THE TASKS:
[A] Can you rewrite the paragraph in the Italian slang thread that begins "I have a scratching at the back of my head" more briefly, keeping its main facts?
[B] Would you pick up the Italian slang thread from its final line and carry it on?

PAGE:

********************

# Any Italians out there who can help with a word?



## Gargh (Nov 29, 2014)

I have a scratching at the back of my head that says that one of the conjugations of the Italian _scaldare _is used as slang for a naughty child; as in, one that heats things up. I can't remember which, but I'd like to use it. I _think_ it might be scaldino or scaldini but I'm not sure and I am awful with foreign languages. 

I have had as much of a poke around the internet as my lack of information to go on will permit me.  Has anyone else heard this or have any particular knowledge of its use?

Thanks


----------



## Bloggsworth (Nov 29, 2014)

I scold him. I scold her - _Mi lo sgridare. Mi lei sgridare_ would, I believe, be correct.


----------



## Gargh (Nov 29, 2014)

My recollection of it is that it is flung as a single name/label rather than a properly worded admonishment, more like we might use firecracker. 

Almost


----------



## Riis Marshall (Nov 30, 2014)

Hello Gargh

Any time you're stuck for a word in Italian, 'prego' seems to get the job done.

All the best with your writing.

Warmest regards
Riis


----------



## Apex (Dec 4, 2014)

********************

Data entries:
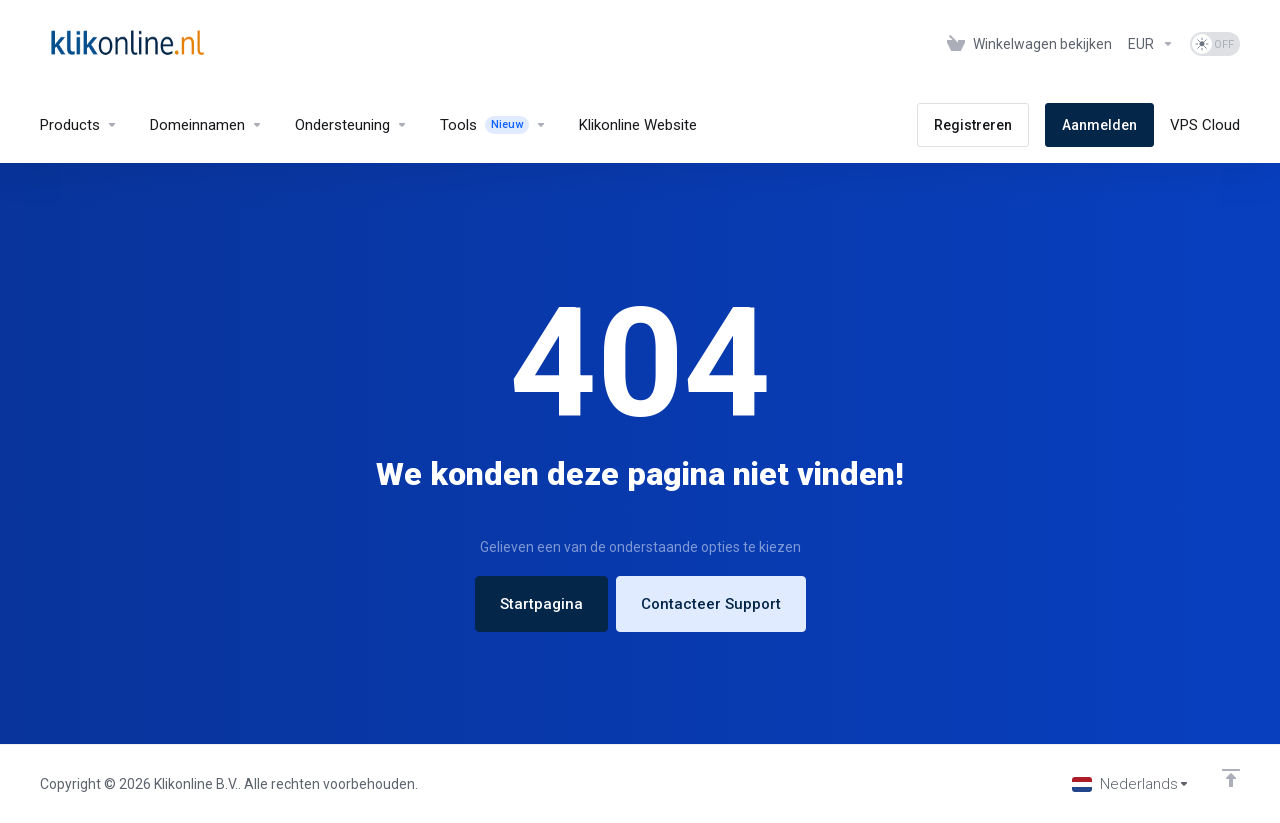  Describe the element at coordinates (206, 125) in the screenshot. I see `[Domains]` at that location.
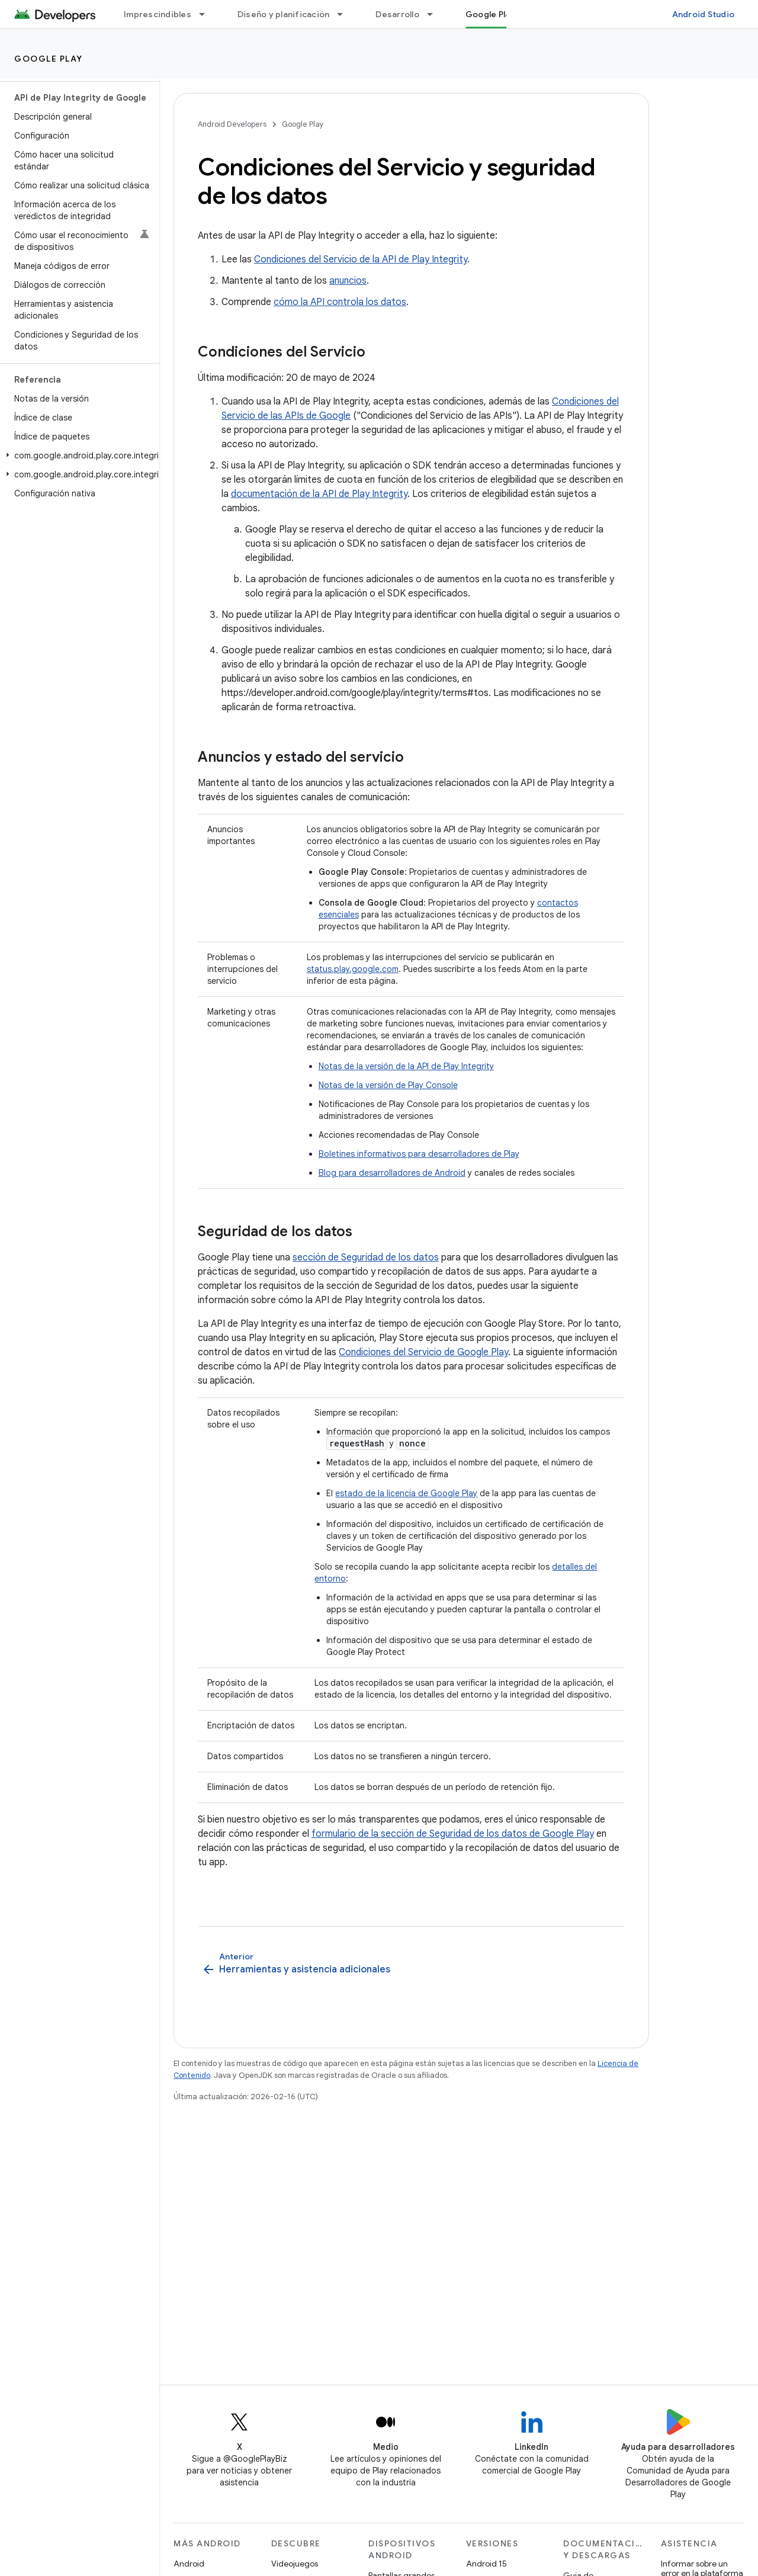 The height and width of the screenshot is (2576, 758). What do you see at coordinates (283, 14) in the screenshot?
I see `Diseño y planificación` at bounding box center [283, 14].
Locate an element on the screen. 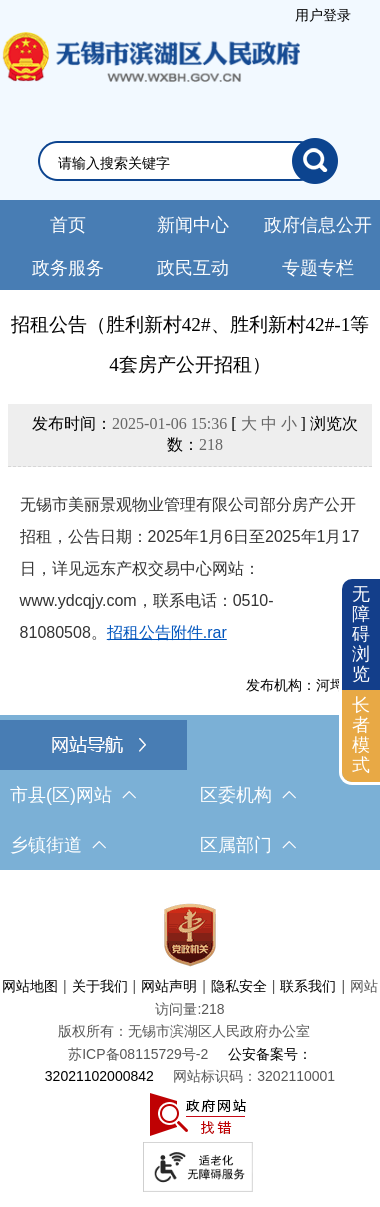 The height and width of the screenshot is (1207, 380). 首页 is located at coordinates (68, 225).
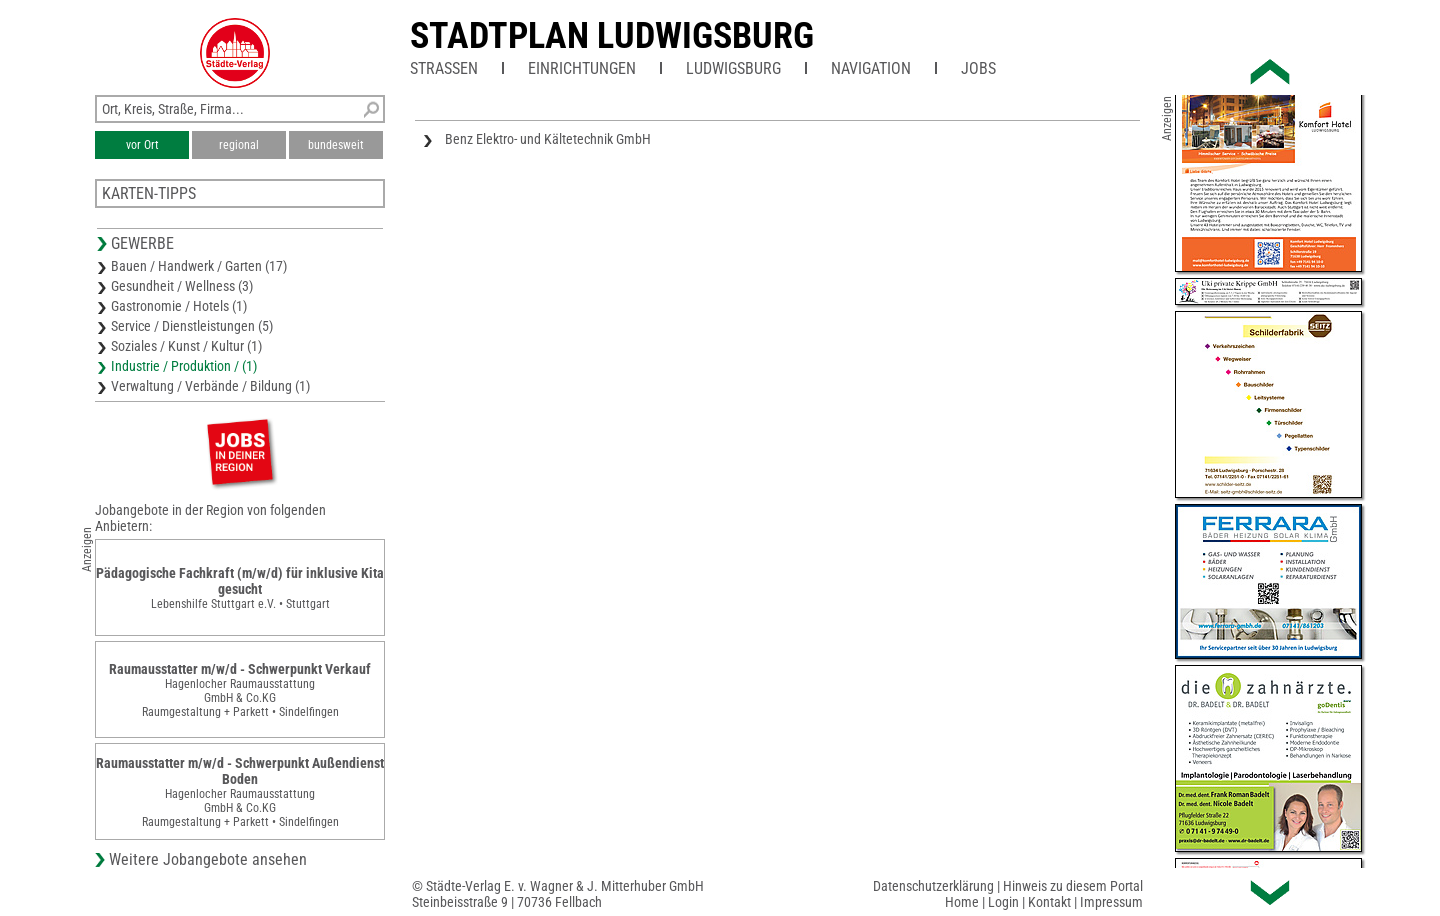 The height and width of the screenshot is (916, 1440). I want to click on Gastronomie / Hotels (1), so click(179, 306).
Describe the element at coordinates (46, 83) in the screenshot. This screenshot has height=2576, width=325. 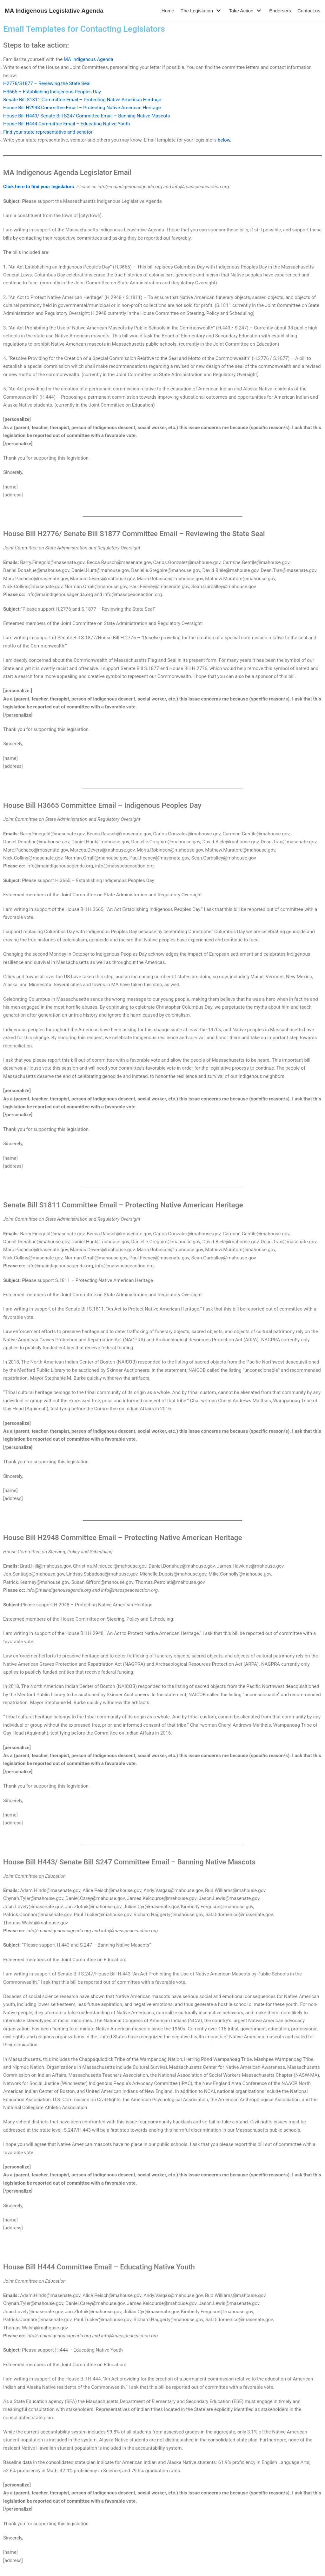
I see `H2776/S1877 – Reviewing the State Seal` at that location.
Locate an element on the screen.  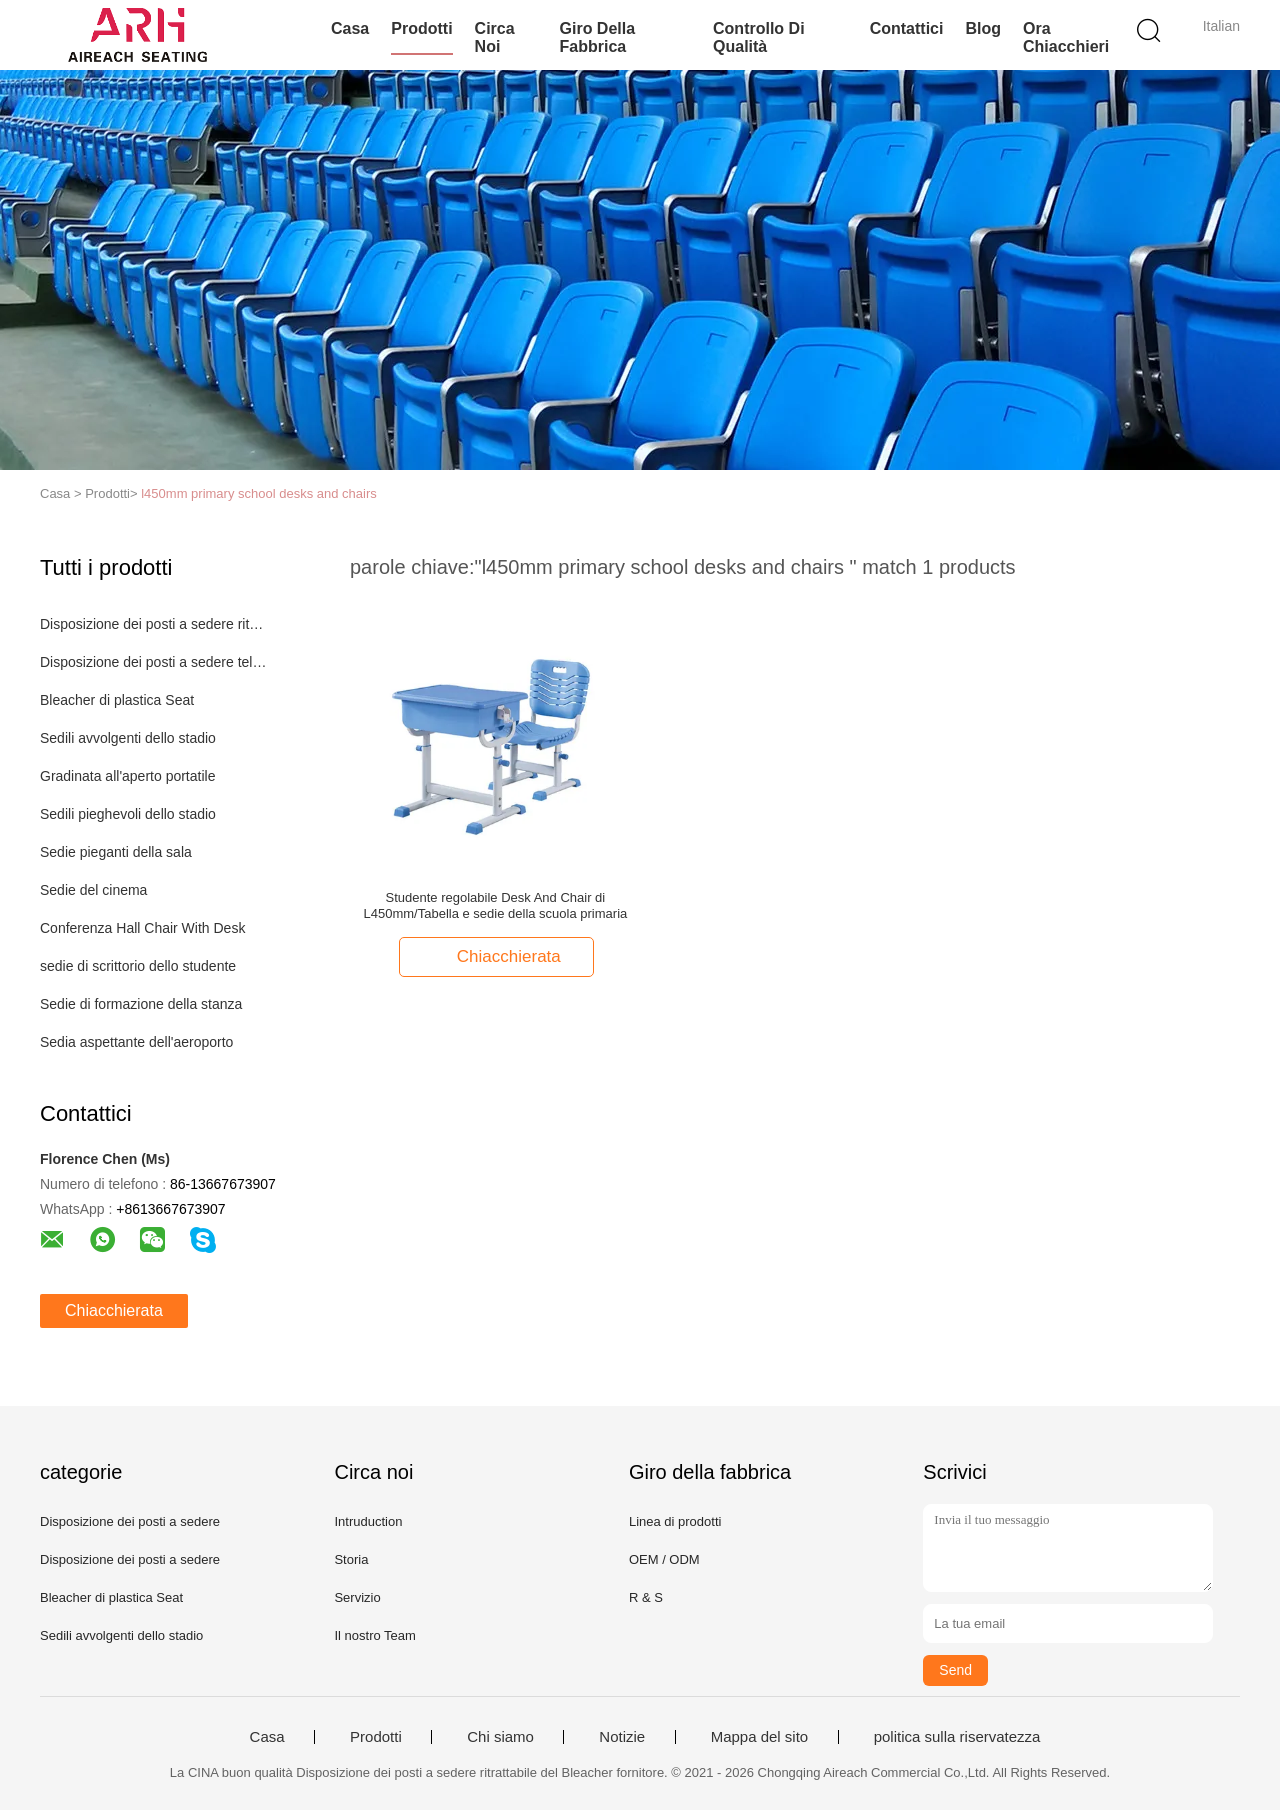
Linea di prodotti is located at coordinates (675, 1521).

********************

RESULTS BY TASK:
[A] I vaguely recall that some form of the Italian verb _scaldare_ is slang for a naughty child, one who heats things up. I'd like to use it but can't remember which form. It might be scaldino or scaldini, but I'm unsure, and I'm awful with foreign languages.

[B]
Foreign languages words can slow, even stop a reader. Many well written works avoid using them. It has been found to tint a characters speech is better: "So now you a big shot." "I no say I'm a big shot. Lue, he is a big shot."


----------



## Bloggsworth (Dec 4, 2014)

You could try any of these 3, though Canaglia would seem to suit best: _monello, canaglia, peste._


----------



## Gargh (Dec 4, 2014)

Riis Marshall said:


> Any time you're stuck for a word in Italian, 'prego' seems to get the job done.



It travels many miles, that's true, but not very characterful!



Apex said:


> Foreign languages words can slow, even stop a reader. Many well written works avoid using them. It has been found to tint a characters speech is better: "So now you a big shot." "I no say I'm a big shot. Lue, he is a big shot."



Cheers. My character is ex-pat and just has a few leftover slang words that have never quite translated. I think it tells the reader more about them than trying to alter all the dialogue to reflect their accent. 



Bloggsworth said:


> You could try any of these 3, though Canaglia would seem to suit best: _monello, canaglia, peste._



I like canaglia! You've got to really want to say it. I'll try that, but I'm going to keep digging around for my original query too. I'll end up one of those crazy people at Christmas parties that everyone avoids. No Italian will be safe from my questioning! I've a feeling it may be many years before I get the answer I'm after though -- you know what Italian's like: I probably picked it up from some dialect only ever spoken by three families living on a tidal island during a harvest moon -- so at least I have something else to use in the interim. Thank you!


----------



## garza (Dec 21, 2014)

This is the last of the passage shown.